We included 1550 men treated with RP between 1988 and 2007 within the SEARCH database. The predictive accuracy of 9 different risk stratification models for estimating risk of BCR and risk of aggressive recurrence after RP was assessed using the concordance index c.

Results

The 10-year risks for BCR and aggressive recurrence were 47% and 9%, respectively. Across all 9 models tested, the predictive accuracy was on average 0.054 higher (range 0.024 to 0.074) for predicting aggressive recurrence than for predicting BCR alone (concordance index c=0.756 vs. 0.702). Similar results were obtained in four sensitivity analyses, (1) defining patients with BCR but unavailable PSADT (n=220) as having aggressive recurrence, (2) defining these patients as not having aggressive recurrence, (3) defining aggressive recurrence as PSADT <6 months or (4) defining aggressive recurrence as PSADT <12 months. Improvement of predictive accuracy was greater for preoperative models than for postoperative models (0.053 vs. 0.036, p=0.03).

Conclusion

Across 9 different models, prediction of aggressive recurrence after RP was more accurate than prediction of BCR alone. This is likely due to the fact current models mainly assess cancer-biology, which correlates better with aggressive recurrence than with BCR alone. Overall, all models had relatively similar accuracy for predicting aggressive recurrence.

Introduction

Despite early detection and aggressive intervention, 1 of 3 men will develop a biochemical recurrence (BCR) after radical prostatectomy (RP) [1, 2]. Ultimately, there are 2 major reasons men may experience BCR after surgery. The first is advanced stage and aggressive disease (i.e. poor biology). The second is poor surgical technique. We hypothesized men who develop a recurrence due to poor technique alone in the absence of poor biology are less likely to have an aggressive recurrence. Alternatively, men who recur with an aggressive recurrence likely do harbor poor biology. As such, it is noteworthy that much effort has been put into developing nomograms and risk stratification tools to identify men who are likely to develop BCR [39]. However, these models use almost exclusively variables associated with cancer biology, such as stage, grade, PSA [10]. Therefore, we hypothesized currently available models, which in fact estimate poor biology, will predict aggressive recurrence with greater accuracy than overall recurrence. Fortunately, aggressive disease can be identified early in the disease course based upon a short post-operative PSA doubling time (PSADT) [1113]. Indeed, though time to PSA recurrence correlates with prostate cancer specific survival [14], it is not a surrogate for cancer death. On the contrary, a very short PSADT is a surrogate for prostate cancer death [11]. However, whether currently available nomograms designed to predict BCR predict the more clinically relevant end-point of aggressive recurrence defined by short PSADT is unknown.

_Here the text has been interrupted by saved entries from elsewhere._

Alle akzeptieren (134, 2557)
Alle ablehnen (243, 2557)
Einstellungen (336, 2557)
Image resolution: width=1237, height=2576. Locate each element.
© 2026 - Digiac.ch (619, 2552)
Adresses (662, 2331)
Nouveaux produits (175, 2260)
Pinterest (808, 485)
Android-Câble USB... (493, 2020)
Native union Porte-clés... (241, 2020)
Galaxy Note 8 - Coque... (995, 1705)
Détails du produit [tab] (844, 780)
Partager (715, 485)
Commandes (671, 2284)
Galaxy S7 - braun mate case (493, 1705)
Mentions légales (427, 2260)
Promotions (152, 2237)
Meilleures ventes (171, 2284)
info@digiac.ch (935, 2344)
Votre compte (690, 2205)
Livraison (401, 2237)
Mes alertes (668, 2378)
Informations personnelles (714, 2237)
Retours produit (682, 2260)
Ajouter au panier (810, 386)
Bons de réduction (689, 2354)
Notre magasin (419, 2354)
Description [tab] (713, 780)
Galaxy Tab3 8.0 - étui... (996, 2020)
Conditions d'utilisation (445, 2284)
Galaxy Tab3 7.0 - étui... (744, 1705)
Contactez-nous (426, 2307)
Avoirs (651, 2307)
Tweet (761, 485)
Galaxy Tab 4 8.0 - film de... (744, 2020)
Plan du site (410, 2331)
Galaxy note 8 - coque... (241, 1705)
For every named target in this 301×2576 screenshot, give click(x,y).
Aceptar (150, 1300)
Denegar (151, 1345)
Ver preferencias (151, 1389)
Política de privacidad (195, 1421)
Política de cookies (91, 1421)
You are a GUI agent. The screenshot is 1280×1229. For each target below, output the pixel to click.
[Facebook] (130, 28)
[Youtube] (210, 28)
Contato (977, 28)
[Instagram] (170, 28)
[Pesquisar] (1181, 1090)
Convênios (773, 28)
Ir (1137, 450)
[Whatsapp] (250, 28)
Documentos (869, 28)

To test this, we used seven different previously published models as well as basic pre- and post-operative models which include preoperative PSA, stage, and grade and assessed their ability to predict an aggressive recurrence (i.e. recurrence with a post-operative PSADT <9 months) versus their ability to predict any BCR among men undergoing RP within the SEARCH database.

Patients and Methods

Study population

After obtaining institutional review board approval from each institution to abstract and combine data, we combined data from patients undergoing RP between 1988 and 2007 at the Veterans Affairs Medical Centers in West Los Angeles and Palo Alto, California, Augusta, Georgia, and Durham, North Carolina into the SEARCH database [15]. Patients treated with preoperative androgen deprivation or radiation therapy were excluded. Men with missing follow-up data (n=59) or recurrence data (n=2) could not be classified and were therefore excluded. As a recent history of previous transurethral resection of the prostate is likely to significantly lower preoperative PSA values, men with clinical stage T1a or T1b (n=46) were excluded. Because men with node positive disease are likely to harbor aggressive disease and are at high-risk of prostate cancer death, they were excluded (n=23). We also excluded 54 and 13 men with missing preoperative PSA data or data for preoperative and postoperative Gleason score, respectively, resulting in a study population of 1550 men.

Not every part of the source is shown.